EXERCISE INSTRUCTIONS >> Copy out the data below verbatim.

Dataset entries >>

= = = = =

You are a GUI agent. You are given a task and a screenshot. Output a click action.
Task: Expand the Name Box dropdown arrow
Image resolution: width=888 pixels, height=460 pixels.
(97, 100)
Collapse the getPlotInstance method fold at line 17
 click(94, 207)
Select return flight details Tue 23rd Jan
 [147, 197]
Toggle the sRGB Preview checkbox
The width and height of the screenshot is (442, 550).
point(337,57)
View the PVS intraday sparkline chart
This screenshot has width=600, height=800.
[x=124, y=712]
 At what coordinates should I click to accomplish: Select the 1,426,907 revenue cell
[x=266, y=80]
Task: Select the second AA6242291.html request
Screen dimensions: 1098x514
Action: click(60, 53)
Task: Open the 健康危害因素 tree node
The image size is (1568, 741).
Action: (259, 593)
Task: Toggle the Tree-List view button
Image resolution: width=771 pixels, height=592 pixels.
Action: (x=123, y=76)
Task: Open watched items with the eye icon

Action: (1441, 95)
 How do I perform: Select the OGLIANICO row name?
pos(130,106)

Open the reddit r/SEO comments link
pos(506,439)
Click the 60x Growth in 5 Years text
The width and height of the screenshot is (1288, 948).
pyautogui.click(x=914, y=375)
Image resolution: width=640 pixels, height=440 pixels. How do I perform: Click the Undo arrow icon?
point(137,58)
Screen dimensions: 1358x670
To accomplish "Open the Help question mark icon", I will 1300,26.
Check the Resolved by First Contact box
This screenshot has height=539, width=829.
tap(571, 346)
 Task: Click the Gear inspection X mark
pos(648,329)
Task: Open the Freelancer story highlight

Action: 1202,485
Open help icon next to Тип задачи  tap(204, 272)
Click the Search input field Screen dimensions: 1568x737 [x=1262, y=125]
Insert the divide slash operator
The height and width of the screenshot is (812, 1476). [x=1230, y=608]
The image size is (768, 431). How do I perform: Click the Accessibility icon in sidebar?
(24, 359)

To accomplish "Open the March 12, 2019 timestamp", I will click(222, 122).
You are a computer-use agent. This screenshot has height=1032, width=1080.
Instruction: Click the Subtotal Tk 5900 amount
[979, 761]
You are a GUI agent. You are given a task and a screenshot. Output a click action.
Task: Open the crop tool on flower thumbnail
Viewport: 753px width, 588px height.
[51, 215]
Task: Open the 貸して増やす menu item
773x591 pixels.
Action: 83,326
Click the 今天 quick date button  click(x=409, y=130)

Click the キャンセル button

= = = = =

WRITTEN ANSWER >>
You are a GUI agent. You are given a task and a screenshot. Output a click action.
Task: Expand the Name Box dropdown arrow
Image resolution: width=888 pixels, height=460 pixels.
(97, 100)
Collapse the getPlotInstance method fold at line 17
 click(94, 207)
Select return flight details Tue 23rd Jan
 [147, 197]
Toggle the sRGB Preview checkbox
The width and height of the screenshot is (442, 550).
point(337,57)
View the PVS intraday sparkline chart
This screenshot has width=600, height=800.
[x=124, y=712]
 At what coordinates should I click to accomplish: Select the 1,426,907 revenue cell
[x=266, y=80]
Task: Select the second AA6242291.html request
Screen dimensions: 1098x514
Action: click(60, 53)
Task: Open the 健康危害因素 tree node
The image size is (1568, 741).
Action: (259, 593)
Task: Toggle the Tree-List view button
Image resolution: width=771 pixels, height=592 pixels.
Action: (x=123, y=76)
Task: Open watched items with the eye icon

Action: (1441, 95)
 How do I perform: Select the OGLIANICO row name?
pos(130,106)

Open the reddit r/SEO comments link
pos(506,439)
Click the 60x Growth in 5 Years text
The width and height of the screenshot is (1288, 948).
pyautogui.click(x=914, y=375)
Image resolution: width=640 pixels, height=440 pixels. How do I perform: Click the Undo arrow icon?
point(137,58)
Screen dimensions: 1358x670
To accomplish "Open the Help question mark icon", I will 1300,26.
Check the Resolved by First Contact box
This screenshot has height=539, width=829.
tap(571, 346)
 Task: Click the Gear inspection X mark
pos(648,329)
Task: Open the Freelancer story highlight

Action: 1202,485
Open help icon next to Тип задачи  tap(204, 272)
Click the Search input field Screen dimensions: 1568x737 [x=1262, y=125]
Insert the divide slash operator
The height and width of the screenshot is (812, 1476). [x=1230, y=608]
The image size is (768, 431). How do I perform: Click the Accessibility icon in sidebar?
(24, 359)

To accomplish "Open the March 12, 2019 timestamp", I will click(222, 122).
You are a computer-use agent. This screenshot has height=1032, width=1080.
Instruction: Click the Subtotal Tk 5900 amount
[979, 761]
You are a GUI agent. You are given a task and a screenshot. Output a click action.
Task: Open the crop tool on flower thumbnail
Viewport: 753px width, 588px height.
[51, 215]
Task: Open the 貸して増やす menu item
773x591 pixels.
Action: 83,326
Click the 今天 quick date button  click(x=409, y=130)

Click the キャンセル button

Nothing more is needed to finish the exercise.